Thanks for the reponses. I think I am about to talk my wife into taking our boat. If I only use it for a few hours for 3 or 4 days out of 7 it would be a huge dollar savings over renting a boat one day for 4 hours. I would personally like to fish most mornings and/or afternoons, but if the fish are not biting my wife would not enjoy it very much (she like catching fish, not trying with no luck). I could fish early each morning allowing her to sleep late and pick her up for a boat ride later. I am pretty sure that riding around the lake sightseeing would be enjoyable for both of us except in the middle of a sunny hot August afternoon. She said no at first but is slowly saying she might not mind taking the boat if I promise not to fish every day. I think that I would deeply regret spending a week at a resort on a lake like Table Rock and doing it without my boat. Others with experience feel free to put in your experiences/opinions. I am letting my wife read the posts to help my case (or not).


----------



## ace2000 (Mar 17, 2013)

BigRedOne said:


> You're in luck for Silver Dollar City; the road to the resort is the same one that goes by the entrance to Silver Dollar City.  You will be able to avoid the traffic usually associated with the park.

## Given material
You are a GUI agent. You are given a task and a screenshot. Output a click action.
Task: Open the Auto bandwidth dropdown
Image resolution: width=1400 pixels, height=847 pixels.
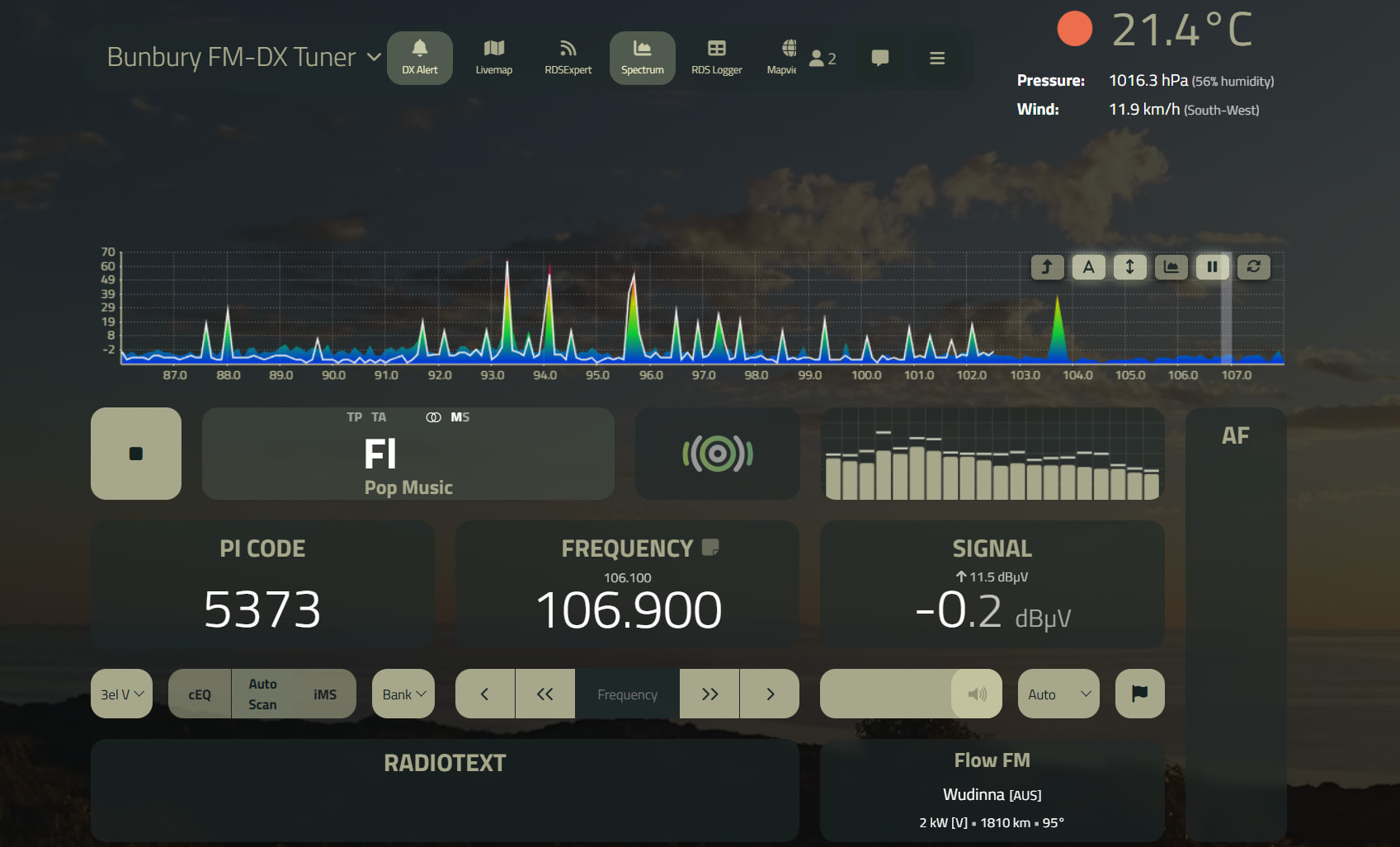pos(1058,694)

## Task list
• 1. Answer the following questions using the forum excerpt.
(a) What kind of fishing outing would the writer's wife not enjoy?
(b) Which lake does the writer name as the location of the resort?
(c) According to the quoted reply, the road to the resort passes the entrance to which attraction?
• 2. In one to three sentences, explain why the writer in the forum excerpt proposes fishing early each morning.
• 3. Reproduce word for word the passage of the forum excerpt that begins at the words "## ace2000 (Mar" and ends after the words "with the park.".
These data were drawn from a separate source.

## Task solutions
• 1.
(a) An outing when the fish are not biting, because she likes catching fish, not trying with no luck.
(b) Table Rock.
(c) Silver Dollar City.

• 2. Fishing early would let his wife sleep late. He could then pick her up later for a boat ride.

• 3.
## ace2000 (Mar 17, 2013)

BigRedOne said:


> You're in luck for Silver Dollar City; the road to the resort is the same one that goes by the entrance to Silver Dollar City.  You will be able to avoid the traffic usually associated with the park.